Upon concluding that a given third party has sufficient data security and privacy controls in place to green-light the sharing of personal information, contractual provisions must be drafted that place affirmative data use, security, breach reporting and right-to-audit obligations on the third party. Provisions should be drafted based on applicable requirements in combination with risk factors such as the characteristics of the data being shared and the processing to take place. While standardized provisions may suffice in some instance, the specific context and risk factors should be considered prior to finalizing a contract, in order to be certain that the terms fit the specific scenario.
Of course, while contractual provisions are essential to mitigating risk associated with third-party processing of personal information, they are never sufficient without processes to ensure that the third party is, in fact, doing what is contractually required.
Post-Contract: Agility in Execution
Pre-sharing verification of the adequacy of a third party’s data security and privacy controls is critical, but it’s really only half of the story. In order to mitigate risk on an ongoing basis, controls should be established to provide assurance that once personal information is shared, the third party will continue to safeguard it as required by contract. To gain that assurance, post-contract/post-sharing assessments should be conducted of your third party processors. Practically, only a limited number of assessments can be conducted each year. One solution to prioritizing and identifying third parties appropriate for assessment is to conduct an annual risk-ranking of third parties (and the personal information with which they are entrusted). This internal process provides an opportunity to view third party processors together and evaluate the relative risks associated with each, in order to identify those that will be subject to an assessment.

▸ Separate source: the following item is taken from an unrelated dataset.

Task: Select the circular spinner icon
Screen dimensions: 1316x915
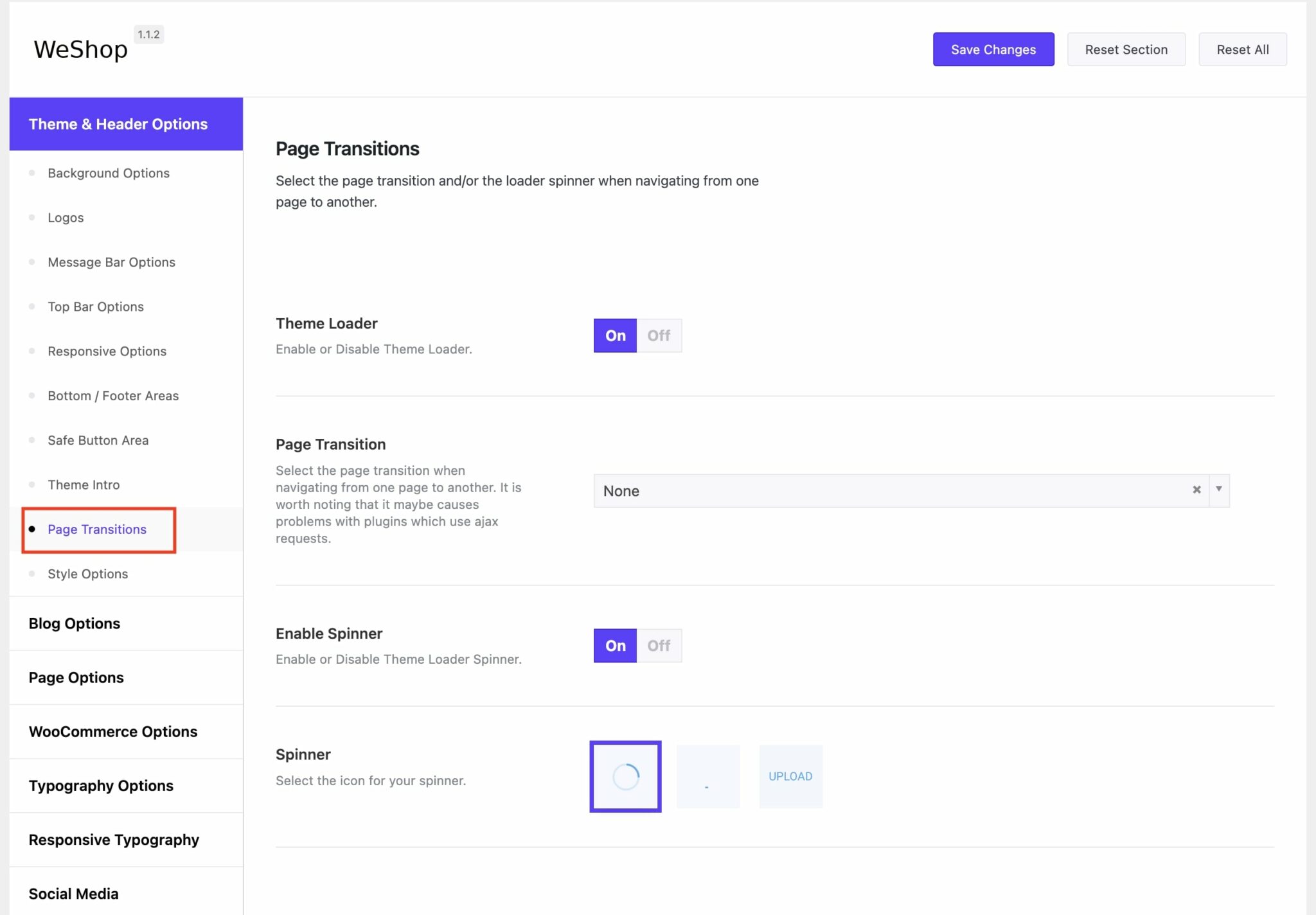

Regardless of how varied the requirements mandated and included in the contract are, it is important that you take an agile approach to risk management. In practice, this means that the execution of third party risk management activities will consume the minimum time and resources necessary for the controller and third parties, without compromising the overall effectiveness of the program. This requires that the controllers maintain an up-to-date understanding of the third parties’ data processing environments and strive to make only risk-pertinent inquiries relevant to changes or other red-flag issues that arise in a vendor’s environment. Appropriate tools should be developed and implemented to make it easy and efficient for third parties to report such changes, either periodically (e.g., once a quarter) or as they occur. This also carries the benefit of enabling third parties to structure and standardize such reporting in order to avoid redundancies in reporting to multiple controllers.
Risks associated with the sharing of digital personal information are a modern-day fact of business life. Such risks are amplified in the pharma and biotech industries, given the sensitivity and volume of personal information being processed and shared. But those risks can be effectively managed and reduced by taking the proper steps before sharing the data. While sharing personal information with third parties requires a degree of trust, verification of controls adequate to safeguard that data is essential. Mature and highly effective third party risk management programs will focus on the commitment of the business to safeguard data and in meeting individuals’ expectations of privacy, rather than treating the program strictly as a matter of compliance.